If you can answer those mini-checks comfortably, your foundation is healthy. If not, revisit this section before pushing deeper into system design interviews.

§10. Chapter 6 — Recap, interview close, and exercises

Now let us convert the story into interview-ready memory. We started with a broken five-second assistant. We end with a design discipline for voice systems.

Failure-to-fix recap

Failure Why it happens Fix
Sequential ASR, LLM, and TTS calls Each stage waits for the previous stage to finish Stream and overlap stages wherever possible
Silence-only endpointing cuts users off Thoughtful speakers pause mid-sentence Use hybrid endpointing with semantic confirmation
Every partial transcript is treated as final Streaming text is unstable early Maintain stable prefix and volatile suffix
TTS waits for the full paragraph The system optimizes total completion, not first audio Start synthesis from early clauses
No barge-in support Playback and listening are treated as separate worlds Interrupt TTS immediately and resume listening fast
One average latency number is reported Tail latency hides inside the average Track p50, p95, and stage-level timings
Browser demo works, phone call fails Telephony audio is worse and noisier Test with 8 kHz, noise, and packet loss conditions
Benchmark speech looks good, real users struggle Accents, jargon, and low-resource languages differ Evaluate on your true user mix
Giant prompts slow the assistant TTFT expands before speech can begin Shrink prompts and cache stable prefixes
Cloned voice ships without governance Product teams focus only on wow factor Require consent, disclosure, and abuse controls

Interview questions you should answer cold

  1. Design a voice agent for a customer support line. Where does your latency budget go?
  2. Whisper versus Deepgram for realtime usage: when would you choose each?
  3. Explain VAD, endpointing, and barge-in without mixing them up.
  4. When would you pick a native speech-to-speech model over a cascaded pipeline?
  5. Your users say the agent feels slow, but your average latency looks fine. What next?
  6. How would telephony constraints change your design?
  7. What governance checks are mandatory before shipping voice cloning?

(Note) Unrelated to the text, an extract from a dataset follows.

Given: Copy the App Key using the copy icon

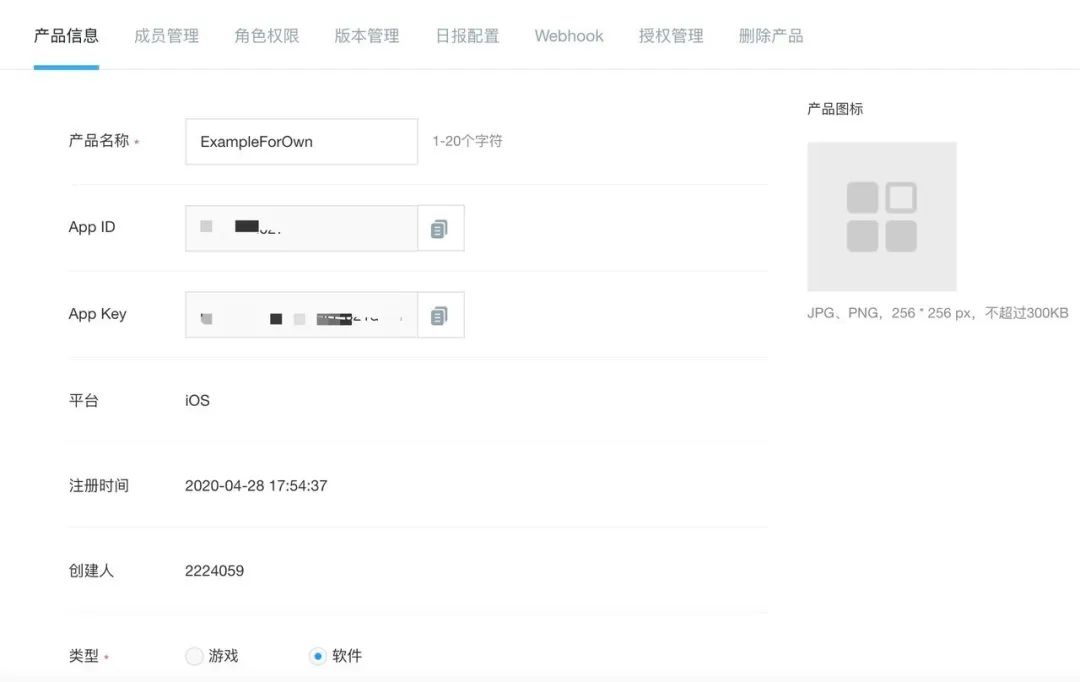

Production experience numbers worth remembering

These are example numbers, not universal promises. But they are useful interview anchors.

Scenario End-of-turn STT final LLM TTFT TTS first audio Playback Total p95
Browser support bot, good network 260 ms 140 ms 280 ms 160 ms 60 ms 900 ms
Mobile assistant on mixed network 320 ms 180 ms 340 ms 190 ms 80 ms 1110 ms
PSTN call center bridge 380 ms 210 ms 360 ms 220 ms 90 ms 1260 ms
Native speech-to-speech prototype 240 ms included included included 70 ms 650-850 ms

What matters is the pattern. Browser can be very fast. Mobile is more variable. Telephony is harsher. Native speech-to-speech may reduce latency, but it reduces modular control too.

Exercises

  1. Draw a voice pipeline for browser chat and label the millisecond budget at each stage.
  2. Explain to a junior engineer why VAD and endpointing are different decisions.
  3. Record yourself saying a sentence with a mid-thought pause and design endpointing for it.
  4. Compare a cascaded pipeline and an end-to-end voice model for a healthcare intake bot.
  5. Write the event schema for a WebSocket-based voice session.
  6. Decide how you would log and debug barge-in failures.
  7. Pick one underserved accent or language relevant to your users and design an evaluation slice.
  8. Create a one-minute answer to “why does voice AI feel harder than chat?”
  9. Explain why TTFT matters even when the final answer is short.
  10. Define a completion gate for a voice feature before it reaches production.

Final memory hook

If you remember nothing else, remember this chain. The ear hears. The brain interprets. The voice responds. The relay race overlaps them. The awkward pause decides whether the whole thing feels human.

§11. Bridge forward

This completes the AI engineering curriculum. Return to learning/README.md for the system design track and coding exercises. Carry forward the main lesson from this final module. Useful AI systems are not only smart. They are timed, measured, and shaped for the human loop they live inside.